/---

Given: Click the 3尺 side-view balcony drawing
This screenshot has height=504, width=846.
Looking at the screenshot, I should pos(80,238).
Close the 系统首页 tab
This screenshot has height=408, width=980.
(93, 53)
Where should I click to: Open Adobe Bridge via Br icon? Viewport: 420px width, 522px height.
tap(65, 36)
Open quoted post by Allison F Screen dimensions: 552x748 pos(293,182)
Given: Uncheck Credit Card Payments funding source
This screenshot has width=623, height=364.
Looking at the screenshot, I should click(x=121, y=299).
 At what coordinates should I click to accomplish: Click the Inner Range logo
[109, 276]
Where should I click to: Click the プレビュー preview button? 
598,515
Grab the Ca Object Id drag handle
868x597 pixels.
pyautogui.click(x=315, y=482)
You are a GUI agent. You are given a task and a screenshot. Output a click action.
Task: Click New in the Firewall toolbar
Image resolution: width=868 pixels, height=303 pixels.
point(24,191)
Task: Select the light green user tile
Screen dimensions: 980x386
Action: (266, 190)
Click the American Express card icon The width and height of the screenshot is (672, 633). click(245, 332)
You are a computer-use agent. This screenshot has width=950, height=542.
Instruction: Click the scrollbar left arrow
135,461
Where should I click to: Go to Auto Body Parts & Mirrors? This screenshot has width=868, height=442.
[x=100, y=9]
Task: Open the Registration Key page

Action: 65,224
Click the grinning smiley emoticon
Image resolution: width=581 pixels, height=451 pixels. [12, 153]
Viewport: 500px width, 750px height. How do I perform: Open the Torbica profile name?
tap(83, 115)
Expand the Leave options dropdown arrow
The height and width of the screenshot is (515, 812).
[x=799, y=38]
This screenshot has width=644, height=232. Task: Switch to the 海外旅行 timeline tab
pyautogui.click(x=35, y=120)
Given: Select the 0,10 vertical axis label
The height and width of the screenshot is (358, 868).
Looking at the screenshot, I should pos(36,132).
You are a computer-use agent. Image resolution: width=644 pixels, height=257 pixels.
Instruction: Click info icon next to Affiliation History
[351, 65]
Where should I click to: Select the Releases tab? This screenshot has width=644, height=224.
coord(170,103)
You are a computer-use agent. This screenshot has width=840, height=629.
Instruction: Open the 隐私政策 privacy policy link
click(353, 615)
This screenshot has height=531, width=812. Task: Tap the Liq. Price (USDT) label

\---

• [Problem statement]: Every line of the material that holds "label" should be copied out as the answer.

• [Response area]:
Given: Select the 0,10 vertical axis label
This screenshot has height=531, width=812. Task: Tap the Liq. Price (USDT) label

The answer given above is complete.